THE TASK: Reproduce the following passage on Black women's mental health during the pandemic in full, word for word and with its original punctuation.

SOURCE DOCUMENT:
○ ○ ○ ○ ○
Recently, former first lady Michelle Obama spoke about experiencing ”low-grade depression” caused by the double pandemic of covid-19 and racial strife. It was a striking admission from a woman regarded as a strong role model. But as Black female psychiatrists, we know that even the healer needs healing sometimes.
We and our colleagues are well versed in diagnosing depression and anxiety. Some of us suffer from it ourselves. But what all Black women are facing today is something different, something additional. Black women sit squarely at the confluence of multiple systems of oppression, and are experiencing a disproportionate loss of life and livelihood in the era of covid-19.
Lately we have seen an unusual number of Black women exhibit symptoms that would normally be attributed to depression, including fatigue, sleep disturbances and hopelessness. According to the Diagnostic and Statistical Manual of Mental Disorders Fifth Edition (DSM-5), our profession’s handbook of mental disorders, consideration of any diagnosis of major depressive disorder must take into account any “underlying cause.” If one exists, it must be treated first.
In the case of Black women, the symptoms are the inevitable result of the pandemic’s impact on human psyches that are already systematically oppressed and battered. Our current mental health systems over-pathologize Black women’s experience of pain and trauma without first affirming the source of the stress: ongoing delayed justice for our community.
The pressures are easily seen: According to a report by the nonprofit organization Lean In, Black women are nearly twice as likely as White men to say that they’ve been laid off, furloughed, or had their hours and/or pay reduced because of the pandemic. Black women are more likely than White workers to work outside the home as essential workers.
○ ○ ○ ○ ○
RECORD EXTRACTS:
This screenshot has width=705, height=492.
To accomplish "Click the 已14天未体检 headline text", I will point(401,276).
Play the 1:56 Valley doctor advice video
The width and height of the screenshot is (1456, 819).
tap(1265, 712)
○ ○ ○ ○ ○
PROBLEM SOLUTION:
Recently, former first lady Michelle Obama spoke about experiencing ”low-grade depression” caused by the double pandemic of covid-19 and racial strife. It was a striking admission from a woman regarded as a strong role model. But as Black female psychiatrists, we know that even the healer needs healing sometimes.
We and our colleagues are well versed in diagnosing depression and anxiety. Some of us suffer from it ourselves. But what all Black women are facing today is something different, something additional. Black women sit squarely at the confluence of multiple systems of oppression, and are experiencing a disproportionate loss of life and livelihood in the era of covid-19.
Lately we have seen an unusual number of Black women exhibit symptoms that would normally be attributed to depression, including fatigue, sleep disturbances and hopelessness. According to the Diagnostic and Statistical Manual of Mental Disorders Fifth Edition (DSM-5), our profession’s handbook of mental disorders, consideration of any diagnosis of major depressive disorder must take into account any “underlying cause.” If one exists, it must be treated first.
In the case of Black women, the symptoms are the inevitable result of the pandemic’s impact on human psyches that are already systematically oppressed and battered. Our current mental health systems over-pathologize Black women’s experience of pain and trauma without first affirming the source of the stress: ongoing delayed justice for our community.
The pressures are easily seen: According to a report by the nonprofit organization Lean In, Black women are nearly twice as likely as White men to say that they’ve been laid off, furloughed, or had their hours and/or pay reduced because of the pandemic. Black women are more likely than White workers to work outside the home as essential workers.